Jake Roth-US PRESSWIRE
Marquess Wilson needed to be pushed -- and hadn't been before. How he responds to his suspension, though, remains to be seen.
Marquess Wilson is a supremely talented player. He simply has a natural talent, a way to make the difficult look effortless and routine. He's been that way since the day he stepped onto campus at Washington State, surprising many -- including myself -- by immediately filling up the stat sheet. The kid can simply lace up shoes and play.
But while Wilson makes the difficult seem routine, he has a tendency to make the routine seem difficult. Remember the drops? The wide-open catches that should've been, but weren't? The drops that came simply due to a lack of concentration, not because of a degree of difficulty or defender in his face? Those were his Achilles heel, the things holding him back from being great, not simply above average.
And let's be clear: Wilson has been damn good at Washington State. He burst onto the scene and has been rewriting records. Take the results out of it, though, and you can see there's things lingering that he's always needed to clean up. He dogged it at times, didn't work as hard as he should, and had a tendency to get down. If he wants to be great, these are all things that need to be fixed.
When Mike Leach arrived in Pullman, he challenged Wilson. He kept challenging Wilson -- verbally, symbolically by pushing him down the depth chart, and physically by making him work harder. Wilson wasn't ready for it, and almost broke early in Leach's tenure -- during the spring, when the staff was forcefully nudging the star wide receiver along.
Just looking at Wilson, it was clear he wasn't used to it. He came to Washington State skinny as a rail, looking like he'd never really picked up a weight. It felt as though he was one of those players who rolled through high school as the most talented player around, then came to college and found he could do the same. He didn't have to work at it, though that also didn't necessarily make him lazy. He did enough to get by, but not necessarily more.
Leach and his staff pushed Wilson to do more, and Wilson broke. In fact, he broke multiple times, playing a game that was kind of a like a yo-yo -- down, then up, then down again and so on. When he was good, he was great -- initiating contact, playing physical and giving full effort at all times. When he wasn't ... well, it was like he balled up and hid.
That's what appears to have happened over the weekend. We were told the same thing that was reported this morning: Wilson left a conditioning workout on Sunday. He may have quit the team as well, but all that's been announced is a suspension. If it all holds, he got pushed and broke.
This is what happens during such a drastic coaching change. I don't know if there's a right or wrong way to transition between staffs, but the change at Washington State has been a complete 180 in thinking. Paul Wulff, nice a guy as he was, tended to protect his players, shielding their egos. Leach doesn't do anything of the sort, as we've seen many times.

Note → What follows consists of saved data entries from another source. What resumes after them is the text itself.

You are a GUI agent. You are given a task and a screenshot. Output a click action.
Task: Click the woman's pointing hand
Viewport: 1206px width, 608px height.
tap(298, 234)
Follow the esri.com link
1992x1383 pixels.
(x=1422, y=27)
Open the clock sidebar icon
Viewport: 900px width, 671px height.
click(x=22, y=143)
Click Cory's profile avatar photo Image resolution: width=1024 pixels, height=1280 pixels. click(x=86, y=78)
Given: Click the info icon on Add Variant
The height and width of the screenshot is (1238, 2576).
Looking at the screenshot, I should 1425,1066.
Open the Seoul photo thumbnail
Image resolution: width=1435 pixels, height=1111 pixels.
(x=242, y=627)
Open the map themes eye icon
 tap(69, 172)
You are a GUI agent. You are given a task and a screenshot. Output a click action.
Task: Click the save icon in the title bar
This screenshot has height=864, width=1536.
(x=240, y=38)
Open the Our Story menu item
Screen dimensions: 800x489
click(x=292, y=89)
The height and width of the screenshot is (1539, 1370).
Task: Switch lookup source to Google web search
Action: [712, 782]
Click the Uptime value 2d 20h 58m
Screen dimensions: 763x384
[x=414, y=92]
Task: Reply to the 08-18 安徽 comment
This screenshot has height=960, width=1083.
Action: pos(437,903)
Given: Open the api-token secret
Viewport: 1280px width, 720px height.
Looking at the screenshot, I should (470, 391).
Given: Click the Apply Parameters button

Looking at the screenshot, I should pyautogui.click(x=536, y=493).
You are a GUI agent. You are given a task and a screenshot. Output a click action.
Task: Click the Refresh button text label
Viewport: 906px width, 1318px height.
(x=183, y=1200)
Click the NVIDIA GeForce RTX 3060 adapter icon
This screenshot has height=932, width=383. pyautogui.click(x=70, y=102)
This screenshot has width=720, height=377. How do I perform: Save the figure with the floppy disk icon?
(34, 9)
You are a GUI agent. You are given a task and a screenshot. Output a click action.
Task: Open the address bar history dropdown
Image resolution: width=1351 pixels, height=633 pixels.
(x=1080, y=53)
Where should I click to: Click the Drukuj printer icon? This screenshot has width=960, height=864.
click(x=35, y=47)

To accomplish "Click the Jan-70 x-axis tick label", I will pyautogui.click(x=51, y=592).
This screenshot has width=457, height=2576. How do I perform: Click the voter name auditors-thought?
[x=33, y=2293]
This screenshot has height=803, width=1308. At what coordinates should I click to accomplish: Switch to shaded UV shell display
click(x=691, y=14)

Where a player like Wilson could get by on talent alone, Leach has pushed and pushed and pushed in an effort to bring out the best. It's something he's talked about frequently: His job, he says, is to get the most of his players, and he expects their best effort every time they step on the field. That's not just in games, either, it's every single practice, weight session and even in the classroom.
We've seen players fall by the wayside, quitting or being shown the door, many times since Leach has taken over. Some couldn't tough it out. The actions of others led to their own demise. It says something.
There's an accountability and a harsher level of discipline coming from Leach than I think some players expected. Not all, mind you, but some have just hit a breaking point and walked away. They hit a wall, and they quit.
Whether this is the right way to institute change or not is in the eye of the beholder. Leach has been successful by doing exactly what he does, getting the most out of players who may not have the highest levels of talent, and pushing his most talented players to new levels. At Washington State, he's inherited players who may not have been ready for it. And now you're seeing the results.
I don't know if it's right or wrong, but here we are. I don't believe in taking sides, though it seems everyone is either choosing to believe Leach is doing the right things or has pushed Wilson too far and stepped over a line. I do, however, hope that everyone will step back and realize we're talking about 18- to 22-year-olds here.
Wilson needed to be pushed a little harder, and he wasn't ready for it. But maybe he'll bounce back. For his sake -- and his future -- I hope he does.
He needed this, plain and simple. He needed to be pushed and he couldn't be allowed to just get by on talent. It sets a poor example for the team, and it's doing a disservice to Wilson himself, and his future. Whether he steps up -- and whether the rest of the team does too -- remains to be seen.